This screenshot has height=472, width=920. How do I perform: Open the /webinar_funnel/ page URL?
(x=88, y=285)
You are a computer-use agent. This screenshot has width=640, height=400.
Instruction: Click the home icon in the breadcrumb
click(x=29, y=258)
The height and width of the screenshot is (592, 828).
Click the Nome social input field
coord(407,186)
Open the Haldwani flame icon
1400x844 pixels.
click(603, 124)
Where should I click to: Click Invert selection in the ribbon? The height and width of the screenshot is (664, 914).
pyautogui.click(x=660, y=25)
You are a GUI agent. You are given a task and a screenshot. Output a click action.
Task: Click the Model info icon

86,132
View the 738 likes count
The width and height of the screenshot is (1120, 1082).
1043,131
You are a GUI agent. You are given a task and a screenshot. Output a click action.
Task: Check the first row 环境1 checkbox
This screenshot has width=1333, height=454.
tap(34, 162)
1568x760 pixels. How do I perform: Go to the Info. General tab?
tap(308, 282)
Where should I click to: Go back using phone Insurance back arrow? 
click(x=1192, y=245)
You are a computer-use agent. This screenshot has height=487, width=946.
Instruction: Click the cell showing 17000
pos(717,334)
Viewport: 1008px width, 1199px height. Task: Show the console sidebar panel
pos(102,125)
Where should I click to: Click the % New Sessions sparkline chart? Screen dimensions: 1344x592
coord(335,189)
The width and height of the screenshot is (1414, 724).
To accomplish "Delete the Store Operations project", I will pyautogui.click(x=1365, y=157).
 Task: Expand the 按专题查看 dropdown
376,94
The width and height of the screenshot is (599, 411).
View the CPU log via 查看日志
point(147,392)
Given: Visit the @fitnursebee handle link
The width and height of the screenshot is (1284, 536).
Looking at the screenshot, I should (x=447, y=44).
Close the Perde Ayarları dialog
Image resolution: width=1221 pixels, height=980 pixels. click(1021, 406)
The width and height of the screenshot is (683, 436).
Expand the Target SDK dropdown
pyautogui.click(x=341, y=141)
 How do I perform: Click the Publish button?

◇ ◇ ◇ ◇ ◇

▶ About this exercise
Reproduce the listing above character for character.

▶ Answer space
This screenshot has height=472, width=920. How do I perform: Open the /webinar_funnel/ page URL?
(x=88, y=285)
You are a computer-use agent. This screenshot has width=640, height=400.
Instruction: Click the home icon in the breadcrumb
click(x=29, y=258)
The height and width of the screenshot is (592, 828).
Click the Nome social input field
coord(407,186)
Open the Haldwani flame icon
1400x844 pixels.
click(603, 124)
Where should I click to: Click Invert selection in the ribbon? The height and width of the screenshot is (664, 914).
pyautogui.click(x=660, y=25)
You are a GUI agent. You are given a task and a screenshot. Output a click action.
Task: Click the Model info icon

86,132
View the 738 likes count
The width and height of the screenshot is (1120, 1082).
1043,131
You are a GUI agent. You are given a task and a screenshot. Output a click action.
Task: Check the first row 环境1 checkbox
This screenshot has width=1333, height=454.
tap(34, 162)
1568x760 pixels. How do I perform: Go to the Info. General tab?
tap(308, 282)
Where should I click to: Go back using phone Insurance back arrow? 
click(x=1192, y=245)
You are a computer-use agent. This screenshot has height=487, width=946.
Instruction: Click the cell showing 17000
pos(717,334)
Viewport: 1008px width, 1199px height. Task: Show the console sidebar panel
pos(102,125)
Where should I click to: Click the % New Sessions sparkline chart? Screen dimensions: 1344x592
coord(335,189)
The width and height of the screenshot is (1414, 724).
To accomplish "Delete the Store Operations project", I will pyautogui.click(x=1365, y=157).
 Task: Expand the 按专题查看 dropdown
376,94
The width and height of the screenshot is (599, 411).
View the CPU log via 查看日志
point(147,392)
Given: Visit the @fitnursebee handle link
The width and height of the screenshot is (1284, 536).
Looking at the screenshot, I should (x=447, y=44).
Close the Perde Ayarları dialog
Image resolution: width=1221 pixels, height=980 pixels. click(1021, 406)
The width and height of the screenshot is (683, 436).
Expand the Target SDK dropdown
pyautogui.click(x=341, y=141)
 How do I perform: Click the Publish button?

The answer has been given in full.